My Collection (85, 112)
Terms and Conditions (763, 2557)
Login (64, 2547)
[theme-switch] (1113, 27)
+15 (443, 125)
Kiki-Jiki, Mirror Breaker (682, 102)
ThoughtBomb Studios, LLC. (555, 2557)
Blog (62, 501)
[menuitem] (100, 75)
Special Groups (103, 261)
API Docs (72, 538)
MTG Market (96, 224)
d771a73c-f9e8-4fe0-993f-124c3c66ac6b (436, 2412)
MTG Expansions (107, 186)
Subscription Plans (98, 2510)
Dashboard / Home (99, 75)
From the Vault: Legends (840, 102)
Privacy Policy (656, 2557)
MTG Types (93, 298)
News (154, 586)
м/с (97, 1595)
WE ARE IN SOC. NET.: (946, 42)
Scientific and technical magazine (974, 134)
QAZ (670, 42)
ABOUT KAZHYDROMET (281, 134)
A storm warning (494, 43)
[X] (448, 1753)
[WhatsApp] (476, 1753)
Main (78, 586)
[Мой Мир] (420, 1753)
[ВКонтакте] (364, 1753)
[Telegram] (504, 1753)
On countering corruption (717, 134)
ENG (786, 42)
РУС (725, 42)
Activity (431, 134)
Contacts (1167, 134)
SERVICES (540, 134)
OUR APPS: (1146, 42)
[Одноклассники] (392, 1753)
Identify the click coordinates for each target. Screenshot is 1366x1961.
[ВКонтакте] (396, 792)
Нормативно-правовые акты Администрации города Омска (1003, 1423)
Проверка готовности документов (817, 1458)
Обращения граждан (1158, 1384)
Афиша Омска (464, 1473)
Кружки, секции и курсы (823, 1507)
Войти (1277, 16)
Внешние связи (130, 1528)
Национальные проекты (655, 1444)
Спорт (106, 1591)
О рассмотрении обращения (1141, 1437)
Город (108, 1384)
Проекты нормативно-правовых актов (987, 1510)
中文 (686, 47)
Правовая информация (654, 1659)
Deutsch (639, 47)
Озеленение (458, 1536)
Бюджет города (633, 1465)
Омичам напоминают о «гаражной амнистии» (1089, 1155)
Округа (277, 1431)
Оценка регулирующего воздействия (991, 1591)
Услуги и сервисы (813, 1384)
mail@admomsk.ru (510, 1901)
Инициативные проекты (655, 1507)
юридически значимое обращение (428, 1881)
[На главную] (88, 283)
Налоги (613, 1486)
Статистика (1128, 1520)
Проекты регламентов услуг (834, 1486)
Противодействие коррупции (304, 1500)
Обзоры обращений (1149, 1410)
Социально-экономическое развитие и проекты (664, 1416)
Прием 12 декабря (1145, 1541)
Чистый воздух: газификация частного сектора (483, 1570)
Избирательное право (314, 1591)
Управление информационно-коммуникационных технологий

GIVEN EXERCISE
Rewrite all of the lines above with every "MTG" changed to "Magic" and nothing else altered.

COMPLETED TASK
My Collection (85, 112)
Terms and Conditions (763, 2557)
Login (64, 2547)
[theme-switch] (1113, 27)
+15 (443, 125)
Kiki-Jiki, Mirror Breaker (682, 102)
ThoughtBomb Studios, LLC. (555, 2557)
Blog (62, 501)
[menuitem] (100, 75)
Special Groups (103, 261)
API Docs (72, 538)
Magic Market (96, 224)
d771a73c-f9e8-4fe0-993f-124c3c66ac6b (436, 2412)
Magic Expansions (107, 186)
Subscription Plans (98, 2510)
Dashboard / Home (99, 75)
From the Vault: Legends (840, 102)
Privacy Policy (656, 2557)
Magic Types (93, 298)
News (154, 586)
м/с (97, 1595)
WE ARE IN SOC. NET.: (946, 42)
Scientific and technical magazine (974, 134)
QAZ (670, 42)
ABOUT KAZHYDROMET (281, 134)
A storm warning (494, 43)
[X] (448, 1753)
[WhatsApp] (476, 1753)
Main (78, 586)
[Мой Мир] (420, 1753)
[ВКонтакте] (364, 1753)
[Telegram] (504, 1753)
On countering corruption (717, 134)
ENG (786, 42)
РУС (725, 42)
Activity (431, 134)
Contacts (1167, 134)
SERVICES (540, 134)
OUR APPS: (1146, 42)
[Одноклассники] (392, 1753)
Identify the click coordinates for each target. Screenshot is 1366x1961.
[ВКонтакте] (396, 792)
Нормативно-правовые акты Администрации города Омска (1003, 1423)
Проверка готовности документов (817, 1458)
Обращения граждан (1158, 1384)
Афиша Омска (464, 1473)
Кружки, секции и курсы (823, 1507)
Войти (1277, 16)
Внешние связи (130, 1528)
Национальные проекты (655, 1444)
Спорт (106, 1591)
О рассмотрении обращения (1141, 1437)
Город (108, 1384)
Проекты нормативно-правовых актов (987, 1510)
中文 (686, 47)
Правовая информация (654, 1659)
Deutsch (639, 47)
Озеленение (458, 1536)
Бюджет города (633, 1465)
Омичам напоминают о «гаражной амнистии» (1089, 1155)
Округа (277, 1431)
Оценка регулирующего воздействия (991, 1591)
Услуги и сервисы (813, 1384)
mail@admomsk.ru (510, 1901)
Инициативные проекты (655, 1507)
юридически значимое обращение (428, 1881)
[На главную] (88, 283)
Налоги (613, 1486)
Статистика (1128, 1520)
Проекты регламентов услуг (834, 1486)
Противодействие коррупции (304, 1500)
Обзоры обращений (1149, 1410)
Социально-экономическое развитие и проекты (664, 1416)
Прием 12 декабря (1145, 1541)
Чистый воздух: газификация частного сектора (483, 1570)
Избирательное право (314, 1591)
Управление информационно-коммуникационных технологий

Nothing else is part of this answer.